“Os israelenses não têm nenhuma história nesta Terra porque eles são khazares que não estão conectados com a terra". Al Hayat Al Jadida, 16 de junho de 2003.
"Estranhamente, os sionistas eram, em sua maioria, não-judeus
cujos antepassados converteram-se ao Judaísmo ao redor de 800 d.e.C num
lugar chamado Khazaria, nas Montanhas de Cáucaso entre os mares Cáspio
e Negro. Eles eram literalmente bem caucasianos". Website da Judicial-inc.
"Em 1917 os judeus de Khazar decidiram pela criação do seu
próprio estado na Palestina. No mesmo ano eles também criaram a
Revolução bolchevique na Rússia. Seguiu-se um holocausto cristão, tal
qual o mundo nunca viu. Os judeus de Khazar procuraram outra vez
controlar a Rússia depois de mais de 900 anos, e eles estabeleceram a
tarefa de destruir os cristãos russos. mais de 100 milhões deles, ao
mesmo tempo em que mais de 20 milhões de judeus religiosos também
morreram nas mãos dos judeus de Khazar”. Website de ‘informação’ da Al-Jazeera.
É um das grandes ironias do século 21 que anti-sionistas e
anti-semitas tanto da esquerda como da direita, tenham voltado aos
argumentos racistas contra judeus, quando a maioria de nós pensava que
tinham desaparecido depois de Segunda Guerra Mundial.
Um dos aspectos mais bizarros desta "re-racialização” do anti-semitismo é o papel desempenhado pelo mito dos khazares.
A nova e moderna mitologia dos khazares afirma que os atuais ashkenazim (judeus
provenientes da Europa Central e Oriental), e especialmente a
liderança européia do movimento sionista, não são judeus no sentido
racial, mas somente descendentes dos khazares não-judeus; assim, os
“teóricos” da Khazaria alegam que sionistas e israelenses não têm
nenhuma reivindicação legítima sobre a Terra de Israel.
Há um demasiado exagero na difusão e no mau uso do mito
dos khazares entre os que buscam deslegitimar Israel e os judeus hoje.
Uma pesquisa recente mostrou que quase 30.000 websites usam a "teoria" dos khazares como um tacape contra Israel e o Sionismo.
Cerca de 200 websites procuram descrever uma
conspiração conhecida como bolchevique sionista khazariana (KZV).
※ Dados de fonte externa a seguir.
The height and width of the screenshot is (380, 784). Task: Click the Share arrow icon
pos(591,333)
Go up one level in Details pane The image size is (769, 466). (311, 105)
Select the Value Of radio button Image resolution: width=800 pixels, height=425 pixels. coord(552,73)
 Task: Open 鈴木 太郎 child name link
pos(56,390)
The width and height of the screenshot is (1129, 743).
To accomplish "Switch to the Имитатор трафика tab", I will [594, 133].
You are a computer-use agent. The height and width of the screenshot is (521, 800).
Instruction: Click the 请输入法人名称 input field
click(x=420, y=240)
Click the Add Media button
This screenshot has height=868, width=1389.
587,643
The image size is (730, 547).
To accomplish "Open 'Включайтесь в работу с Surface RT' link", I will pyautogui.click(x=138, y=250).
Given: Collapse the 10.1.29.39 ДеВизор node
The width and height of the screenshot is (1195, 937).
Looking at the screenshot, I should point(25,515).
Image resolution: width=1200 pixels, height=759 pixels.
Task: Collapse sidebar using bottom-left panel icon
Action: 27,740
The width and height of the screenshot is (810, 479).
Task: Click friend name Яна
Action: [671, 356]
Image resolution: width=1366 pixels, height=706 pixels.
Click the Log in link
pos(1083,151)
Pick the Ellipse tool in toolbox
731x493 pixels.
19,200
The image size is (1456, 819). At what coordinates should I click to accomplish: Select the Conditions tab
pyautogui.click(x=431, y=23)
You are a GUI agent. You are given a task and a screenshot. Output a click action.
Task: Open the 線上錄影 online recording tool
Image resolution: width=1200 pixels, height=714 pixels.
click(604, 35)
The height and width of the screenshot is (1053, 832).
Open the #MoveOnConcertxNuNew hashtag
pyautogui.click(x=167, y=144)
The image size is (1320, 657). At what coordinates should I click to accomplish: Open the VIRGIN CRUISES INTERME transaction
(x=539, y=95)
Organizações neonazistas, negadores do Holocausto e determinados sites
na internet são particularmente aficionados pelo mito dos khazares. Ele
também cresce em popularidade entre os anti-sionistas de extrema
esquerda.
Árabes e propagandistas do islamofascismo dedicam muito tempo à teoria que enquadra os ashkenazim
como khazares e os líderes genocidas iranianos adoram isso. A
Al-Jazeera tem utilizado a história dos khazares para sugerir uma
guerra mundial religiosa cristã contra os imperialistas pseudo-judeus
de Khazar.
Grupos que promovem com freqüência os ‘Protocolos dos Sábios de Sião’
citam o papel abominável dos khazares como "prova" de uma conspiração
judaica mundial (eu contei 700 desses sites na internet). E
até mesmo judeus anti-sionistas, esquisitos como Alfred M. Lilienthal, e
o "Israel Shamir” sueco usam o mito dos khazares para atacar o
Sionismo.
Por que estes diversos grupos estão repentinamente interessados em um
povo muito antigo e esotérico da Ásia Central, que desapareceu há quase
um milênio atrás?
A resposta é muito simples.
De acordo com a teoria dos khazares formulada pelos
novos anti-semitas, os judeus atuais, particularmente os judeus ashkenazim,
não são judeus etnicamente no total, mas descendentes da tribo
túrquica dos khazares, cuja classe governante e partes de sua camada
populacional converteram-se ao judaísmo no 8º ou no início do 9º século
da era cristã. Conseqüentemente, argumentam os racistas, os judeus ashkenazim não têm nenhum direito de viver no Oriente Médio etnicamente semita e especialmente não na Terra de Israel.
Fato e Lenda
Para os judeus, a história da conversão dos khazares ao judaísmo é melhor conhecida dos ensaios de “The Kuzari: In Defense of the Despised Faith” (“Os Kuzari: Em Defesa da Fé Menosprezada”), um livro medieval escrito pelo grande poeta espanhol e filósofo Yehuda Ha-Levi.
Só parte do livro, na verdade, trata do reino dos
khazares, do qual pouco era conhecido, e as reivindicações históricas
sobre eles, no livro, não são consideradas completamente seguras.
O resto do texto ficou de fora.